Şehre gelen bir bürokratın o şehri tanıması, nüfuz edebilmesi için en az iki yıl geçmesi gerekmektedir. Bu durum bazen şehirlerimizin önünde en büyük engel olarak görülürken bazen de avantaja dönüşebilmektedir. Şehri önemseyen, tarihi, kültürel yapıyı koruyarak sanayi ve ekonomik kalkınmayı eğitim kalkınmasıyla perçinleyen yönetici ve bürokratlarımız şehirle birlikte güçlenmekte, sevilip sayılmaktadırlar.
1990’lardan sonra kıpırdanmaya başlayan, 2000’li yıllardan sonra özellikle sanayi alanında atağa kalkan Şehzade Şehrinde de arka planda kalan, sanayi ve ekonomik kalkınmışlığa paralel gitmeyen kültür, sanat ve eğitim alanındaki atılımlar bir türlü istenilen seviyeye ulaşamamıştır.
2015 yılında Manisa’nın kültürel alt yapısı, eğitim ve sanat alanındaki çalışmaları birçok şehrin gerisindedir. Hatta yer yer ilçeler bile Büyükşehir Manisa’yı bu anlamda geçmiş bulunmaktadır.
Şehirlerin kalkınmışlık düzeyi sadece dikine mimarinin şehrin ortasında bir ur gibi göğe yükselmesi değildir. Aksine bu durum insanları esir alarak mahalle, dostluk, arkadaşlık; insani duyguların yok olması adına şehrin kadim medeniyetle bağlarını her geçen gün azaltmakta ve insanlarıyla barışık olmayan mahalleler, şehirler türemesine neden olmaktadır.
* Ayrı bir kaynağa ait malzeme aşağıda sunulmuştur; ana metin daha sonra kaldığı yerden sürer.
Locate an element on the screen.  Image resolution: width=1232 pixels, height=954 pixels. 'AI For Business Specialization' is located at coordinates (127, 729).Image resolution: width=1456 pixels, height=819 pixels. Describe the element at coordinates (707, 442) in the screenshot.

Şehirlerin kalkınmışlığını anlamak demek sanayi yatırımlarıyla ülkenin ve dünyanın ilgisini çekmek, işsizlik oranının düştüğünü, şehrin insan ve ülke kalkınmasına ne kadar katkı sağladığıyla övünmek de değildir! Aksine şehir ortasında yükselen her sanayi bacasının, her inşaatın şehrin temellerine konan bir dinamit olduğunu hala göremeyen gözler varsa biliniz ki o kalpler medeniyete, şehre duyarlılığa karşı mühürlenmiştir. Kalbini cebindeki paralarla eşdeğer gören ve “Biz” olmayan insanların sayısı artmaktadır! Şehrin ortasında yükselen her fabrika şehrin tarım, hayvancılık, daha da önemlisi sağlığını tehdit etmektedir. Tarım yok olduysa, kente göç artıysa, şehirde aidiyet duygusu yok olduysa bunun sorumluluğunun sanayi olduğunu görmek için daha ne kadar zaman geçmelidir!
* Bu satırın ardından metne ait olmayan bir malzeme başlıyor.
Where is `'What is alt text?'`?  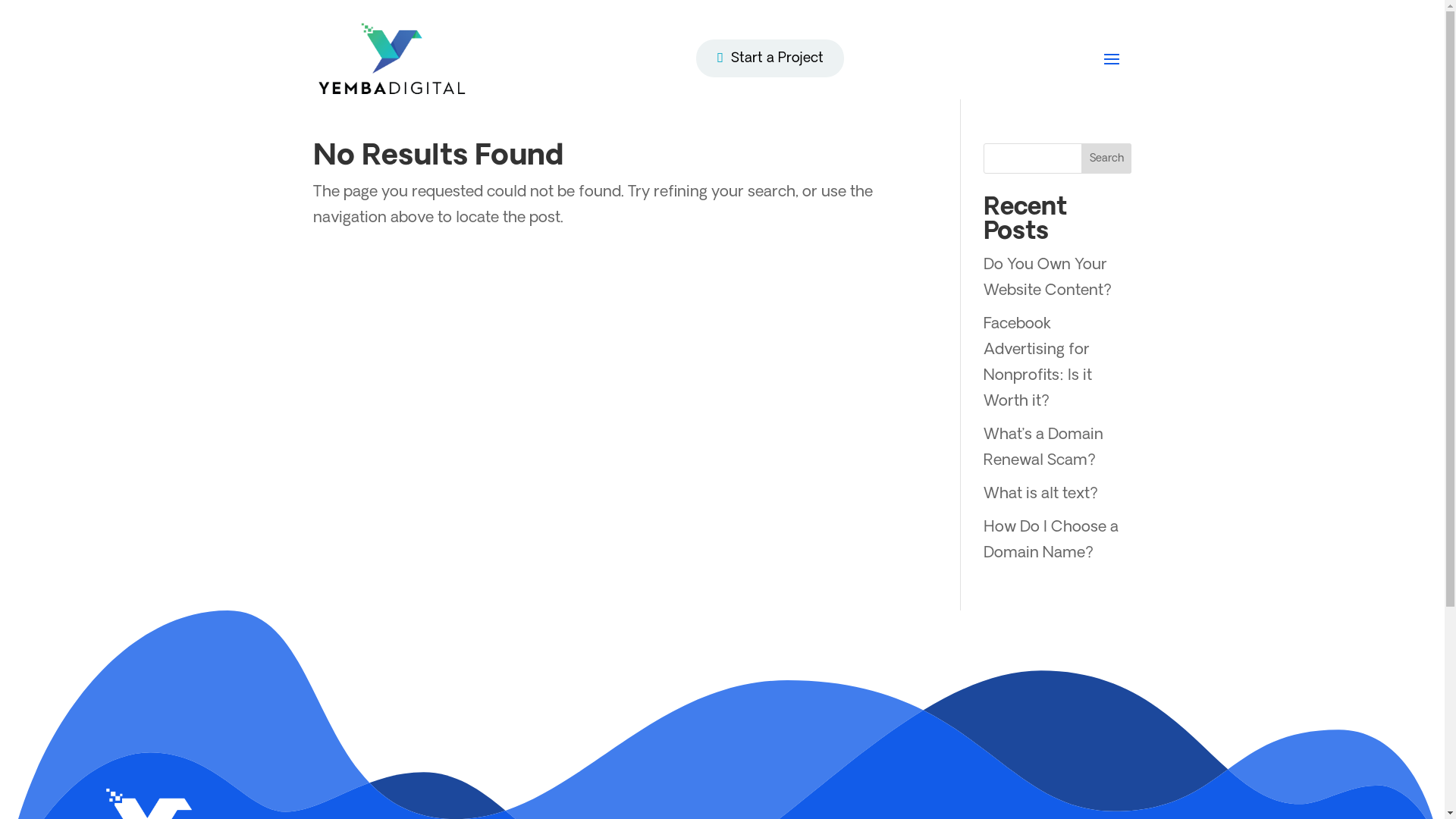 'What is alt text?' is located at coordinates (1040, 494).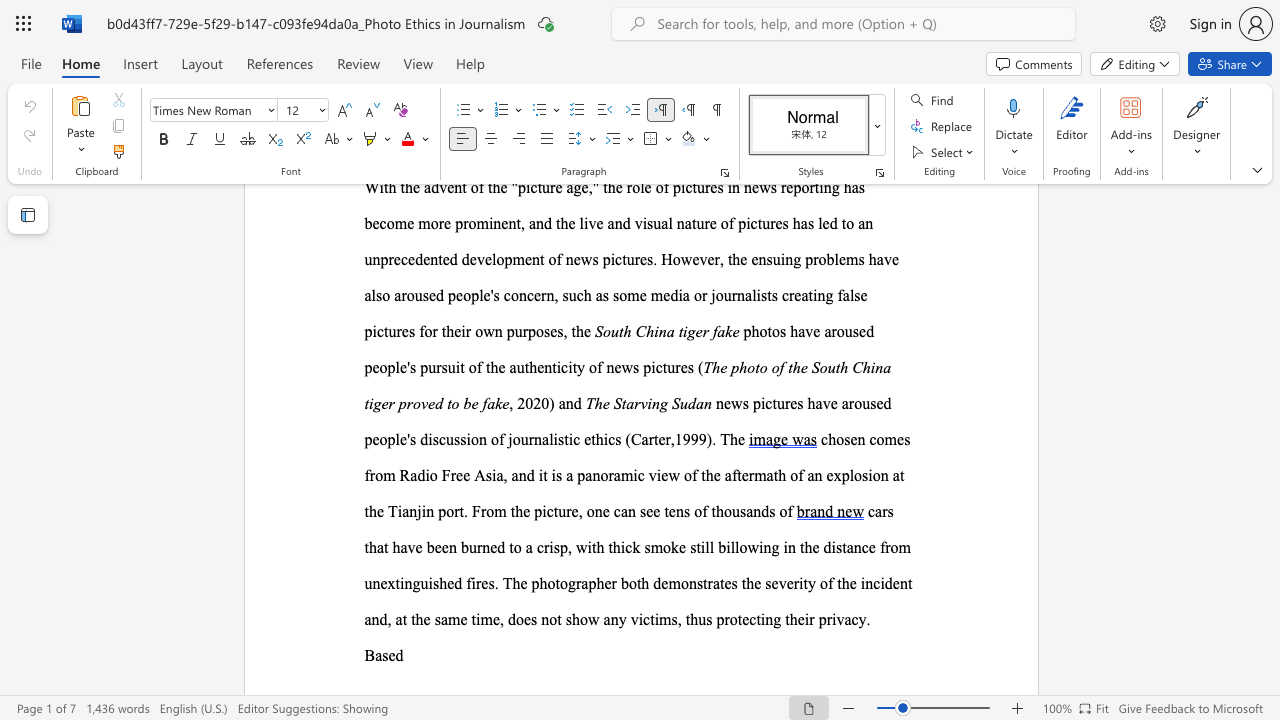 The image size is (1280, 720). I want to click on the 1th character "s" in the text, so click(700, 583).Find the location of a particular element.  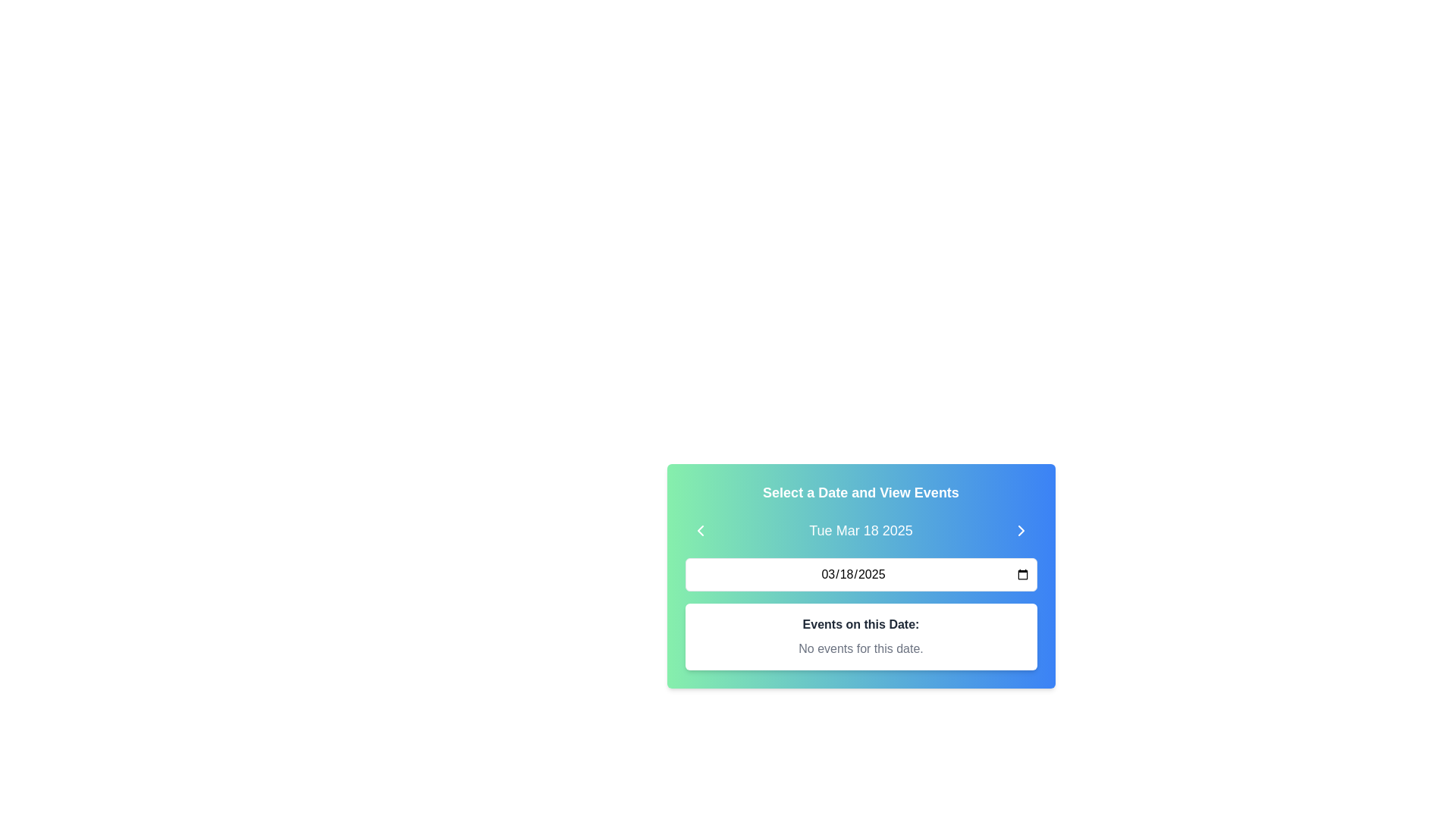

the 'next' button located to the right of the displayed date 'Tue Mar 18 2025' is located at coordinates (1021, 529).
Boşanmaların artış göstermesinde, sorunlu nesillerin çoğalmasında, cinayetlerin yaygınlaşmasında, zararlı alışkanlık yaşının ortaokullara kadar inmesinin arka planında şehrin medeniyet köklerinden, kültür ve maneviyatından uzak yaşayan, sonradan şehre monte edilmiş ancak atomize bir hayat yaşayan şehirlilerin büyük payı vardır.
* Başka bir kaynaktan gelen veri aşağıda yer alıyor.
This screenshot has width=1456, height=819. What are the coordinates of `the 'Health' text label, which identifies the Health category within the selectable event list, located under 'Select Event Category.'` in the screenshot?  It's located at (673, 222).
Ancak şehrin her türlü sıkıntısında birinci derecede rol oynayan şehri yöneten bürokratlar ve üst düzey yöneticilerdir. Şehirlerin her açıdan kalkınmasında, yeniden medeniyet inşasına katkı sağlamasında şehirlerden, tarım ve hayvancılık alanlarından uzakta oluşturulacak ileri sanayi tesislerine ne kadar ihtiyaç varsa en az onun kadar kültür, sanat ve milli değerleriyle bütünleşen köklü çalışmalara da ihtiyaç vardır. Bunun gerçeklemesinde öncü kadro o şehri yöneten, şehirde sözü geçen kadroların elini taşın altına koyarak “az laf çok iş” düsturunu benimsemeleri gerekmektedir.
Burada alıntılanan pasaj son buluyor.